◆ **What this exercise asks**:
• 1. Decide whether each statement below agrees with the tips on verifying online media. Answer yes or no for each and quote the deciding words of the text: (a) The tips name TinEye, Yandex and Google Image Search as tools for checking images. (b) If an image does not appear in one of these searches, that proves it is authentic. (c) The tips call Israel-Gaza the most polluted media pool yet.
• 2. Continue the tips on verifying online media, beginning right after "Don't make it worse."

◆ **Text block**:
──────
VI. There's plenty of ways to verify stuff that smells fishy
TinEye, Yandex and Google Image Search are all good tools for checking "breaking" images and seeing if they're old copypasta ganked from earlier conflicts (or, you know, video-games). The fact that an image doesn't show up in one of these searches doesn't guarantee its authenticity, of course.
VII. Think before you post
Israel-Gaza is the most polluted media pool yet. Don't make it worse.
──────
◆ **Record set**:
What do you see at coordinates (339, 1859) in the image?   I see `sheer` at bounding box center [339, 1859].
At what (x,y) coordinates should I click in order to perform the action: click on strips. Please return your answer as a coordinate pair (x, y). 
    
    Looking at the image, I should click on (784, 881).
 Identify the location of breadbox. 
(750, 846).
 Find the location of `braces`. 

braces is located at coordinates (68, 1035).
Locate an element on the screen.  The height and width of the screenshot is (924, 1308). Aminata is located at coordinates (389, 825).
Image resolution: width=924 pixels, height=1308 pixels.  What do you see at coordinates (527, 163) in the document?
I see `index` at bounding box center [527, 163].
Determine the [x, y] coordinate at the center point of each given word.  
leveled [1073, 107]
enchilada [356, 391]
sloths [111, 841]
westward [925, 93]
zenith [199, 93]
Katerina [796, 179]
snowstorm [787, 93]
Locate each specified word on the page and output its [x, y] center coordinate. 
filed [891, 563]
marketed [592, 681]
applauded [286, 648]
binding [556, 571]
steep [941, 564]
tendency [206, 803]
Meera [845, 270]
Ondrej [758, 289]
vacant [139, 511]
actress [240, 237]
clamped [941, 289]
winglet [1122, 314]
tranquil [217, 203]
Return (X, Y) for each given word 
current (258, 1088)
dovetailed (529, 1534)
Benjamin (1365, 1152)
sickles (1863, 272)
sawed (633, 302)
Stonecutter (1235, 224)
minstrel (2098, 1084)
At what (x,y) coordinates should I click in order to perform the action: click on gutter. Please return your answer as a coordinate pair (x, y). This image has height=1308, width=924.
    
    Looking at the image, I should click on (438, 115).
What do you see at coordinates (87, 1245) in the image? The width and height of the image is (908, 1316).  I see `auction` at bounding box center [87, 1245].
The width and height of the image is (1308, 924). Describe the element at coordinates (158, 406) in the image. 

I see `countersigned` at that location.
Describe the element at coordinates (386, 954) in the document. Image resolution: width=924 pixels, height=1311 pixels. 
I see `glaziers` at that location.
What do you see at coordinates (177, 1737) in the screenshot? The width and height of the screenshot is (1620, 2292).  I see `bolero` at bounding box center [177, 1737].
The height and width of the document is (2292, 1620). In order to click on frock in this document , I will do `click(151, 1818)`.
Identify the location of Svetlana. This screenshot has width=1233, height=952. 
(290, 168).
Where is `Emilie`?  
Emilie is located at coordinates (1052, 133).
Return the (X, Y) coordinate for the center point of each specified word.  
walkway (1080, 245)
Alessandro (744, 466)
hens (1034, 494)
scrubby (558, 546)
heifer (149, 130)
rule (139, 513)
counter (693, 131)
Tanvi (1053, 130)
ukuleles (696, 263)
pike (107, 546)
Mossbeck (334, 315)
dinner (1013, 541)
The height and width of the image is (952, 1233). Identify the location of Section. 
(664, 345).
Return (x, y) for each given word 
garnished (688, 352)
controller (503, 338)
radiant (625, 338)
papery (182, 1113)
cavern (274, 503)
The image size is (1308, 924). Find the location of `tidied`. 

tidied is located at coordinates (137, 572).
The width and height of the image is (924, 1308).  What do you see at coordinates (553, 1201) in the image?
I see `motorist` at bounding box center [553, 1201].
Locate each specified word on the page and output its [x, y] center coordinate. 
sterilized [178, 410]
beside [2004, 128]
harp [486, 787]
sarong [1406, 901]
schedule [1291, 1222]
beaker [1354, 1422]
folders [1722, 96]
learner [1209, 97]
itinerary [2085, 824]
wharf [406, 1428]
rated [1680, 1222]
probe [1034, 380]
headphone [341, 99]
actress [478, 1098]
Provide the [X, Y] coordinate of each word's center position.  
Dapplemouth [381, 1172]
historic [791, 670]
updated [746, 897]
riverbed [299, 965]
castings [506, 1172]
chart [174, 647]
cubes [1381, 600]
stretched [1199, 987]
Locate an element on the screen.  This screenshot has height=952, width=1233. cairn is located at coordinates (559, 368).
──────
◆ **Answers for the exercise**:
• 1.
(a) Yes: "TinEye, Yandex and Google Image Search are all good tools for checking"
(b) No: "The fact that an image doesn't show up in one of these searches doesn't guarantee its authenticity, of course."
(c) Yes: "Israel-Gaza is the most polluted media pool yet."

• 2.
There's plenty more detail on this (especially on the use of verification tools) in Brooke Gladstone's radio segment:
https://www.wnycstudios.org/podcasts/otm/episodes/on-the-media-breaking-news-consumers-handbook-israel-gaza-edition
The media environment sucks, and warrants skepticism and caution. But we also need to be skeptical of skepticism itself! As danah boyd started saying all the way back in 2018, weaponized media literacy leads to conspiratorialism:
https://www.zephoria.org/thoughts/archives/2018/03/09/you-think-you-want-media-literacy-do-you.html
Remember, the biggest peddlers of "fake news" are also the most prolific users of the term. For a lot of these information warriors, the point isn't to get you to believe them – they'll settle for you believing nothing. "Flood the zone with bullshit" is Steve Bannon's go-to tactic, and it's one that his acolytes have picked up and multiplied.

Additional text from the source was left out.